GIVEN PROBLEM –
Copy out the listing below unchanged, from the line with "tráfico de armas (287, 2037)" to the line with "Enviar feedback (Atom) (126, 822)", including both of those lines.
━━━ PROVIDED ENTRIES ━━━
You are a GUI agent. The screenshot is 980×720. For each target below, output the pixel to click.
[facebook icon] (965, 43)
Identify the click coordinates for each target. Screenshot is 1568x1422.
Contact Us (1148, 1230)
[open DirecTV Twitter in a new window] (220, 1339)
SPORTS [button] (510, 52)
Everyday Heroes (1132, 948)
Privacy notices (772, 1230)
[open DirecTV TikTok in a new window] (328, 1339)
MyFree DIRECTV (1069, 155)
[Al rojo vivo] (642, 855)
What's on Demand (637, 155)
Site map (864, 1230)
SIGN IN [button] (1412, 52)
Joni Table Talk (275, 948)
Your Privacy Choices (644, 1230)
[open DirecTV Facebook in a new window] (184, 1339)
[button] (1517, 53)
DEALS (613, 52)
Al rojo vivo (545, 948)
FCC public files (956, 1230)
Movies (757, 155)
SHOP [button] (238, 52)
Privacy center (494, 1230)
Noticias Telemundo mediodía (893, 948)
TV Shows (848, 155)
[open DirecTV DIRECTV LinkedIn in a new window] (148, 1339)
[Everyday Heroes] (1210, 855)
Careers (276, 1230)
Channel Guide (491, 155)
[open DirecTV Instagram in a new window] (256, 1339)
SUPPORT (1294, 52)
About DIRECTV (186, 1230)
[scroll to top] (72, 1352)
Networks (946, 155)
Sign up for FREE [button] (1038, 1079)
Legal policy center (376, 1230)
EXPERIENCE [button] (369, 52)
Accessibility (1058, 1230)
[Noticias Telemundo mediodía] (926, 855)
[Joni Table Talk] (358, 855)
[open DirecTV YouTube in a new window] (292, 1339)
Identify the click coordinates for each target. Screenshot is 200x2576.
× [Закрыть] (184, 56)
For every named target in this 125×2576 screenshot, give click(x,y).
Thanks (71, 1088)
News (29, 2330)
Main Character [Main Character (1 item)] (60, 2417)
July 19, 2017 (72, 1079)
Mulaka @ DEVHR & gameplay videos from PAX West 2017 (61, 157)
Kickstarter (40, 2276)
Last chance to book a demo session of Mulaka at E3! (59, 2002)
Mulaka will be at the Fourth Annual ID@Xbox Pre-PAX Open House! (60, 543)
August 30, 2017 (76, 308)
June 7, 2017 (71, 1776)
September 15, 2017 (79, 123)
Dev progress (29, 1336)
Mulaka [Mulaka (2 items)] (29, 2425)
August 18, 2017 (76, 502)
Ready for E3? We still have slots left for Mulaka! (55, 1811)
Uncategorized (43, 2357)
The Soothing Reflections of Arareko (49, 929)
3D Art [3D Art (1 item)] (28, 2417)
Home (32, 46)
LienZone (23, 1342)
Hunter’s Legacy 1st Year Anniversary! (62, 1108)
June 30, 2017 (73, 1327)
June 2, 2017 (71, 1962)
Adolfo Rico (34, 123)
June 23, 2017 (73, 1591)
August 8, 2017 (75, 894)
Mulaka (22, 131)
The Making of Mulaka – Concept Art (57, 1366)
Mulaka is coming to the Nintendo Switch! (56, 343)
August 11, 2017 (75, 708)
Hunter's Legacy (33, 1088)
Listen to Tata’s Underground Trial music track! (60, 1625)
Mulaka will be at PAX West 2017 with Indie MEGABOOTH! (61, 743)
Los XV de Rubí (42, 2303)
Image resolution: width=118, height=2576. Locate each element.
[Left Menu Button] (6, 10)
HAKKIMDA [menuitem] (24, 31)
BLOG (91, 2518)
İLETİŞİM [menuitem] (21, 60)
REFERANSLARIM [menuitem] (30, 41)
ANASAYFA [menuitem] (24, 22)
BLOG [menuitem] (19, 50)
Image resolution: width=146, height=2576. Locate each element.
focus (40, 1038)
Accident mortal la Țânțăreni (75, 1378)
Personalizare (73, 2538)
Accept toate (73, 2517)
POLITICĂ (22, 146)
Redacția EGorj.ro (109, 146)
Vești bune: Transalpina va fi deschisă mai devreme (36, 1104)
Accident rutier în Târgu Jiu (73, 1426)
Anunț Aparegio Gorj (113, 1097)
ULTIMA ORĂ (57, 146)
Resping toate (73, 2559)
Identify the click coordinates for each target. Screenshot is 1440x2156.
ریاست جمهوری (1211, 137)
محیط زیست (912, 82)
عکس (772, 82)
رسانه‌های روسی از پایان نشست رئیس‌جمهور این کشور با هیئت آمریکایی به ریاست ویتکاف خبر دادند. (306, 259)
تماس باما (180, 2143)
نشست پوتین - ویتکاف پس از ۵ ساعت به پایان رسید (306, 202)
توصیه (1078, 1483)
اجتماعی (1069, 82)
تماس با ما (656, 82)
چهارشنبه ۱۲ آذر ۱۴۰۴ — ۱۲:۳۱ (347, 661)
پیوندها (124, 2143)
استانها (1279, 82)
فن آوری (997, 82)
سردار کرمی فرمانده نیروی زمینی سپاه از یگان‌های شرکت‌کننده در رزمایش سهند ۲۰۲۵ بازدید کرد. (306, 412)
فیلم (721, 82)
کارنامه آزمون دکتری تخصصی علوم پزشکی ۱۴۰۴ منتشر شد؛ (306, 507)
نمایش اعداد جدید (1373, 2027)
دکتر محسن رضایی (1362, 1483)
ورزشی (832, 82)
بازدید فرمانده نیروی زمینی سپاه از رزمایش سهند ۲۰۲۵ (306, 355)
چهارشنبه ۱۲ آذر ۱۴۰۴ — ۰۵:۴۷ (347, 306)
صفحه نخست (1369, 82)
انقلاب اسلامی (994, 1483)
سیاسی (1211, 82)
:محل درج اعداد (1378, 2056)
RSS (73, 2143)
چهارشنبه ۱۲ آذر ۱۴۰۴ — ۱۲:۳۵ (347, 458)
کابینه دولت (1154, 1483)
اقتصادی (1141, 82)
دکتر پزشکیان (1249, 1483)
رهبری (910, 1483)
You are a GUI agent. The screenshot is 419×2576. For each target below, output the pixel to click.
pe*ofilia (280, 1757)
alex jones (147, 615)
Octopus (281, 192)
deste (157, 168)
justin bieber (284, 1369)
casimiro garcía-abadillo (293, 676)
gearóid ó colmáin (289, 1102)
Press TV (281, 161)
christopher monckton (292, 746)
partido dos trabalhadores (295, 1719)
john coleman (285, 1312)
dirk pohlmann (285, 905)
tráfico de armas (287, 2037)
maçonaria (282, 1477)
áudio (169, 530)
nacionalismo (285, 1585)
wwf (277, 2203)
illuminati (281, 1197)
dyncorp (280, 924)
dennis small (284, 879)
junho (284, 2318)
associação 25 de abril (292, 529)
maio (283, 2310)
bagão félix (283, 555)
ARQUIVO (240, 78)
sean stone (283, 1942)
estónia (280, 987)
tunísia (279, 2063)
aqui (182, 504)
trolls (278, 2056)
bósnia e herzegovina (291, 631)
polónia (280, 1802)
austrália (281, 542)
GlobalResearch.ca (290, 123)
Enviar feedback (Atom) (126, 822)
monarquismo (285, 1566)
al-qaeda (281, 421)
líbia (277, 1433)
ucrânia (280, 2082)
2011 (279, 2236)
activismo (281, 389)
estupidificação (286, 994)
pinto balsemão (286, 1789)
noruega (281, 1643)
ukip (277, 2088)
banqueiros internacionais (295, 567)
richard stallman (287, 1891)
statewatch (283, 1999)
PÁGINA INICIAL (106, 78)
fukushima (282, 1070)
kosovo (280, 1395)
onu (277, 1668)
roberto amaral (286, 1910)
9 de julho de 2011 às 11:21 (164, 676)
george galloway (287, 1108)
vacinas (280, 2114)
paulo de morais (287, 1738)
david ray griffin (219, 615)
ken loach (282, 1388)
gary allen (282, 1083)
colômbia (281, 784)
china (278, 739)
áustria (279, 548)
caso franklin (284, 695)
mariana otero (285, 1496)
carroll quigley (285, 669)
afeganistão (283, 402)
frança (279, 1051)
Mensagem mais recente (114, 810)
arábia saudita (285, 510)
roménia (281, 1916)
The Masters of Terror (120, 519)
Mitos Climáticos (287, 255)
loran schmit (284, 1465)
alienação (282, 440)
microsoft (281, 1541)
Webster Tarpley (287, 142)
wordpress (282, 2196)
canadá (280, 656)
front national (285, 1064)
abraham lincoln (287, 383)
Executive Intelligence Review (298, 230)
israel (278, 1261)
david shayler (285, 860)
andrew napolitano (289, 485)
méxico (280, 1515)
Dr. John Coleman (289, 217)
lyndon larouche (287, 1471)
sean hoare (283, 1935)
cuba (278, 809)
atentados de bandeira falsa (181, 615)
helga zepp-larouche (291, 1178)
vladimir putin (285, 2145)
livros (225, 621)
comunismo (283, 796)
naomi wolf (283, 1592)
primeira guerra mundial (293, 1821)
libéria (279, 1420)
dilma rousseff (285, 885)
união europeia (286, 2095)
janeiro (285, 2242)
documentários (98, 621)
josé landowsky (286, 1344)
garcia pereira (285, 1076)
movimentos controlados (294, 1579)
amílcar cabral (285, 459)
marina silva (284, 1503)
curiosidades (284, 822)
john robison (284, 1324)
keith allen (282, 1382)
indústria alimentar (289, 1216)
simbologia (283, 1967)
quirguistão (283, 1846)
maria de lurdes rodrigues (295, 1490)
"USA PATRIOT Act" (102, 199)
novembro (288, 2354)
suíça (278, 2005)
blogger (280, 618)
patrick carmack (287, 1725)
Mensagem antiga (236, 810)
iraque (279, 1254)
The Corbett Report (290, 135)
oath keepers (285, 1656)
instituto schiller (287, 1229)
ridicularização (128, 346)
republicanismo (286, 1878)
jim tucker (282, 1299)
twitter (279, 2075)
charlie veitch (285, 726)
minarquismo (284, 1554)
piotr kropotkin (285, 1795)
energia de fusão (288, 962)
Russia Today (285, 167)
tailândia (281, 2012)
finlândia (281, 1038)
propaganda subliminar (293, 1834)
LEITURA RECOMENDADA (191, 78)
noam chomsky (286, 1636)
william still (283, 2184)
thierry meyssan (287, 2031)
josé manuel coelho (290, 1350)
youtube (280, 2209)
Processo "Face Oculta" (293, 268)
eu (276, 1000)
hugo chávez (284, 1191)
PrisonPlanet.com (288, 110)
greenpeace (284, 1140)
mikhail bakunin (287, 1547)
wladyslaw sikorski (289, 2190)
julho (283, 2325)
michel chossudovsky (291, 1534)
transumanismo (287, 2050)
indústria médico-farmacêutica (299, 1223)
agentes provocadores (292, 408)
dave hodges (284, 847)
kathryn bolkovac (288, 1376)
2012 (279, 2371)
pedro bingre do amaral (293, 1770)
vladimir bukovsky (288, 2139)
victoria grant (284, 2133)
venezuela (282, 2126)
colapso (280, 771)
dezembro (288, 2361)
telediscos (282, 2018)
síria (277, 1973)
━━━
EXERCISE RESPONSE –
tráfico de armas (287, 2037)
maçonaria (282, 1477)
áudio (169, 530)
nacionalismo (285, 1585)
wwf (277, 2203)
illuminati (281, 1197)
dyncorp (280, 924)
dennis small (284, 879)
junho (284, 2318)
associação 25 de abril (292, 529)
maio (283, 2310)
bagão félix (283, 555)
ARQUIVO (240, 78)
sean stone (283, 1942)
estónia (280, 987)
tunísia (279, 2063)
aqui (182, 504)
trolls (278, 2056)
bósnia e herzegovina (291, 631)
polónia (280, 1802)
austrália (281, 542)
GlobalResearch.ca (290, 123)
Enviar feedback (Atom) (126, 822)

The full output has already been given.